R3 and R4 are to minimize any current due to the tolerances of the TL431 and regulator reference voltages, when there is otherwise no unbalanced current, and should be included
- The circuit of the mosfet for reverse polarity protection is good this way?
- The use of C5 will improve significantly the rail stability, or its not very important, since the output current will be very low?
- I need to change R42-R43 if i use an 12V input, for +6/-6V? On proteus simulations this values are good for 12V input too
- You recomend any changes on this circuit?
Yes, that is a low-voltage drop way to guard against reverse polarity.

Stability is independent of the current draw so C5 is should always be used.
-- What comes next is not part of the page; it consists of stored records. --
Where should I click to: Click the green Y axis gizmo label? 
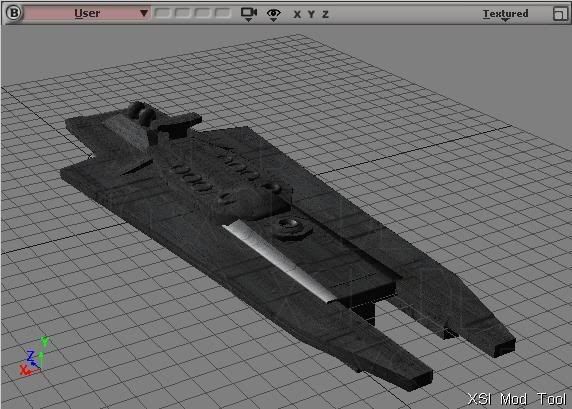[x=45, y=341]
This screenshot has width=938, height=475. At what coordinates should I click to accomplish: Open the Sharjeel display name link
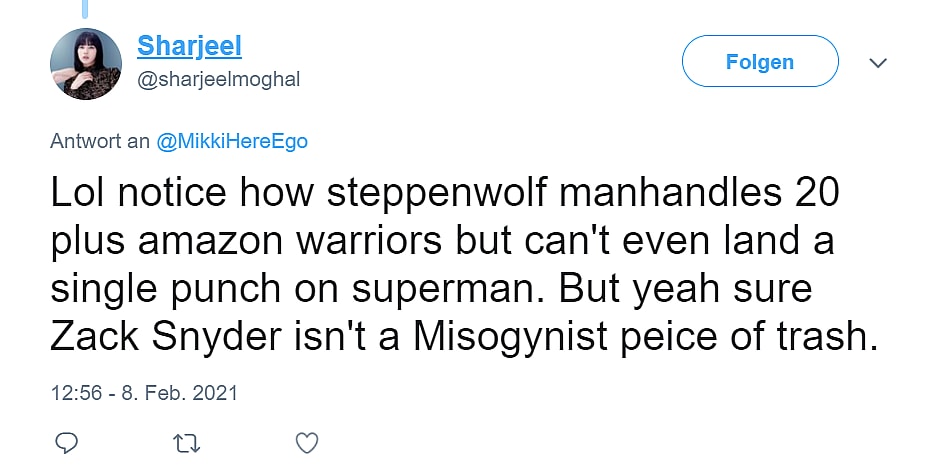pos(189,46)
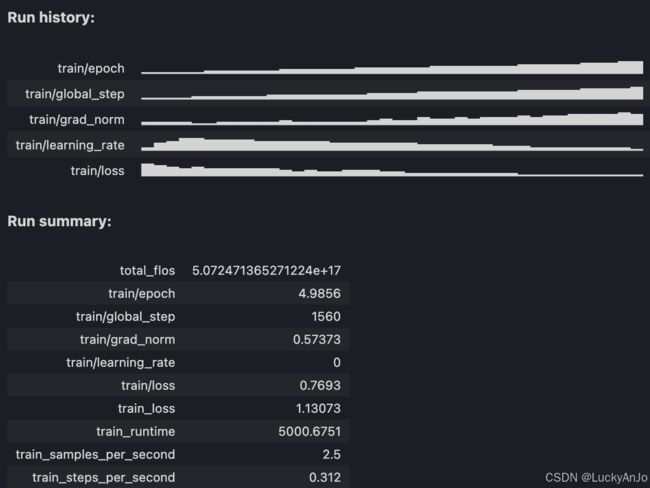Click the train/learning_rate sparkline chart

coord(392,144)
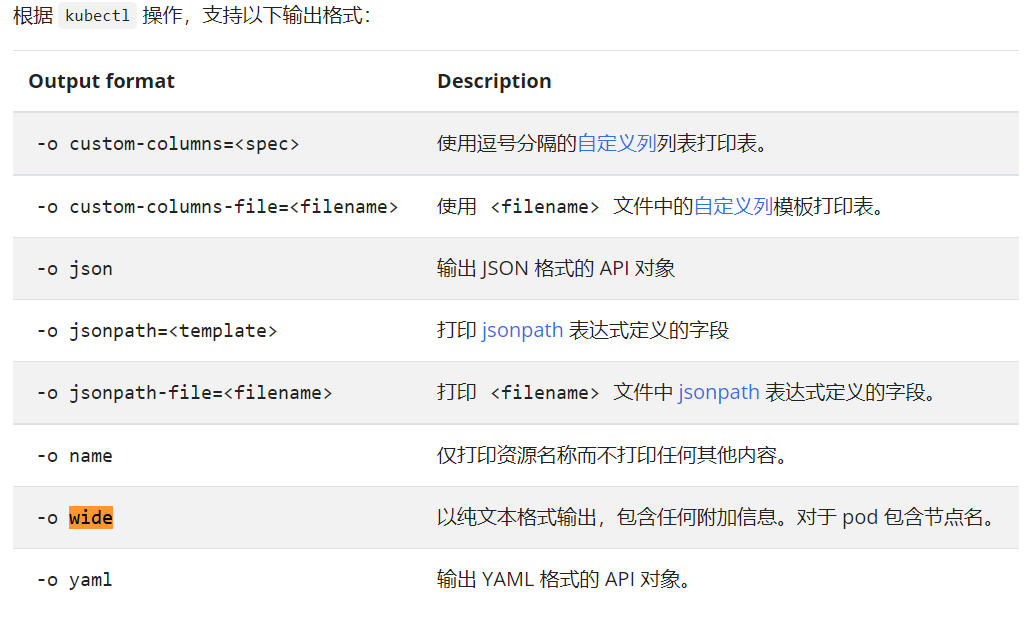Click the description "输出 YAML 格式的 API 对象"
Viewport: 1027px width, 622px height.
coord(564,579)

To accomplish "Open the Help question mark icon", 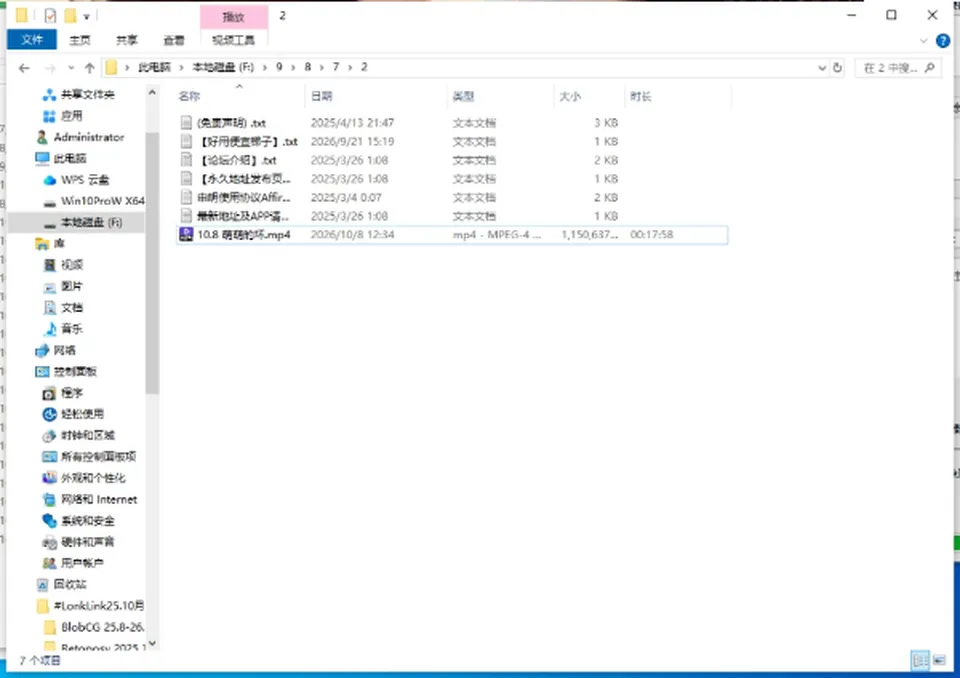I will (943, 41).
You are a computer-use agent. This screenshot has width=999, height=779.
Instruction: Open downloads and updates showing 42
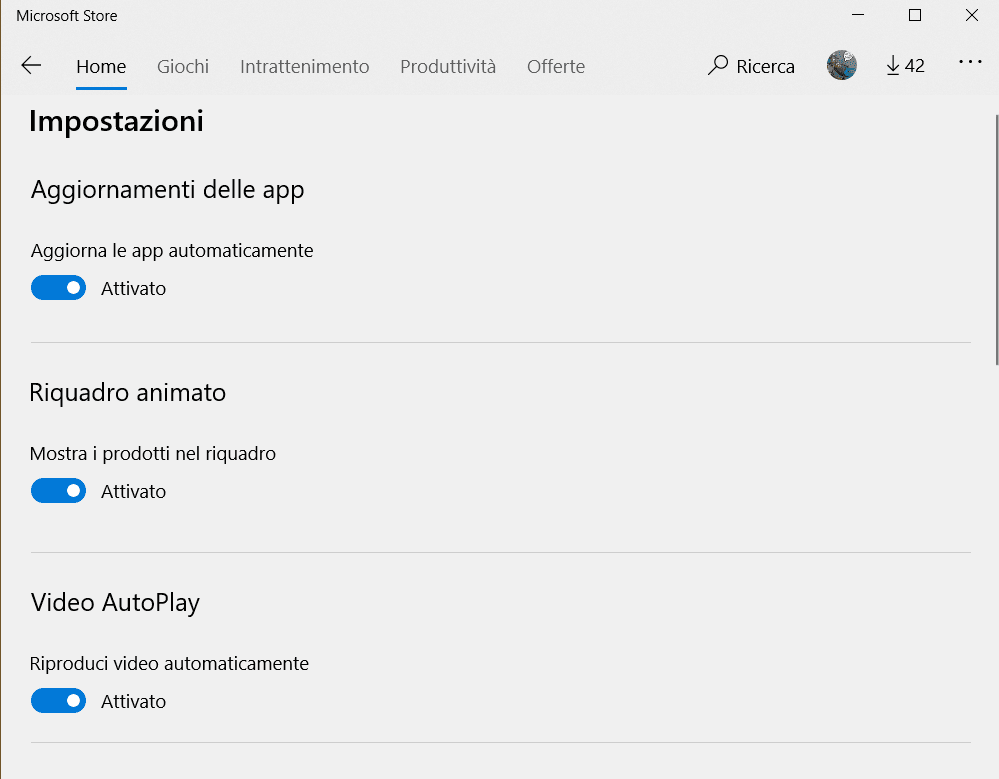click(905, 66)

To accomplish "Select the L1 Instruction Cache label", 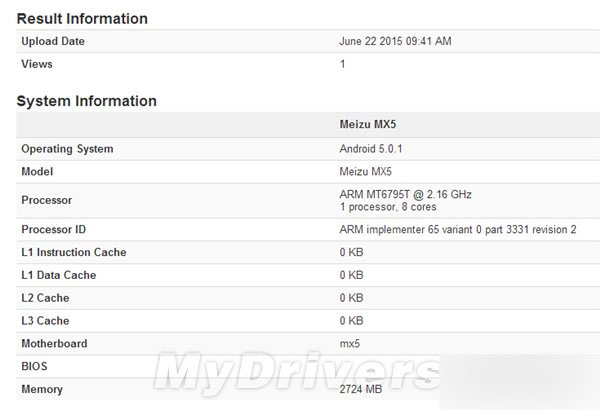I will (x=88, y=253).

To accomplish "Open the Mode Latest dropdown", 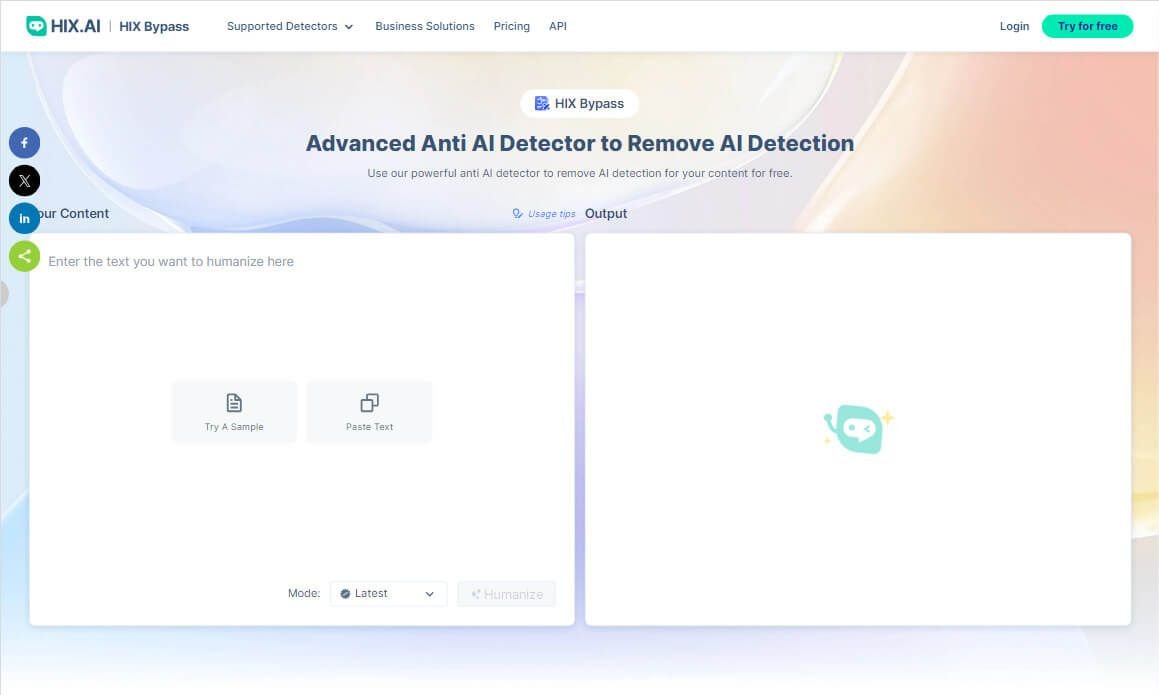I will pyautogui.click(x=388, y=593).
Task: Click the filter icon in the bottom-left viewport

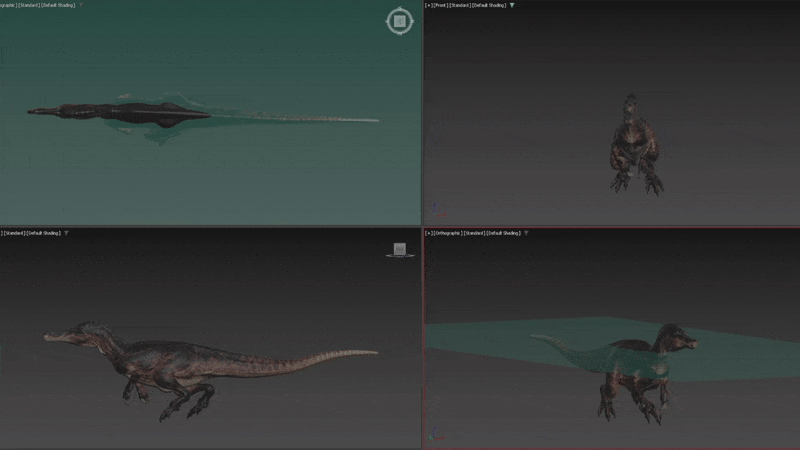Action: [x=67, y=233]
As long as the minimum current through the TL431 is at least a mA, you shouldn't have to change the R42-R43 resistor values.
can i use the 1.5A version of LM317 together with the 100mA version of the LM337?
Only if the plus output current is never more than 100mA greater than the minus output current.
The regulators need to be independent.
What's "independent".
They can both share the same common.
 

Thread Starter

leogomide

Joined Dec 19, 2019
8
So this is the final circuit that i choose to use:

1580589657565.png

Just the final considerations:
- Any problems to replace the 1N4002 with the 1N4007?
- Any problems use ceramic capacitors with lower value on C1 and C5? The original have polarized caps and a very bigger values

About the D3 and D4 in the below circuit, they are clamping diodes?
Lets say that because an ESD strike, the V- line has a bigger voltage than GND, so the diode will conduct the current to GND, right? Same if V+ has lower voltage than GND
However, i think that are better ways to do this ESD protection with cheap parts, an exemple it to use two SMAJ15CA (Datashhet) between V+/GND and V-/GND, thats correct?
1580589815347.png
 

crutschow

Joined Mar 14, 2008
24,318
Any problems to replace the 1N4002 with the 1N4007?
No.
You can almost always replace a lower voltage rated diode with a higher voltage one of the same series.
Any problems use ceramic capacitors with lower value on C1 and C5?
No.
About the D3 and D4 in the below circuit, they are clamping diodes?
Yes.
I believe they are primarily to protect the circuit if a reverse voltage (such as from a battery) is reverse connected across the outputs.

You could use the SMAJ15CA in place of the diodes, but It's not clear that will provide much additional protection in this case.
 

Thread Starter

leogomide

Joined Dec 19, 2019
8
In this case, its recommended to tie the GND of the circuit to earth (PE)?
Im plannig to use this circuit in an industrial environment
 

crutschow

Joined Mar 14, 2008
24,318
In this case, its recommended to tie the GND of the circuit to earth (PE)?
Im plannig to use this circuit in an industrial environment
The GND will go to the common of the circuit it is powering, but whether that goes to earth ground depends upon the circuit function, and the electrical environment.

Typically a particular industrial environment will have rules for electrical equipment grounding that must be followed.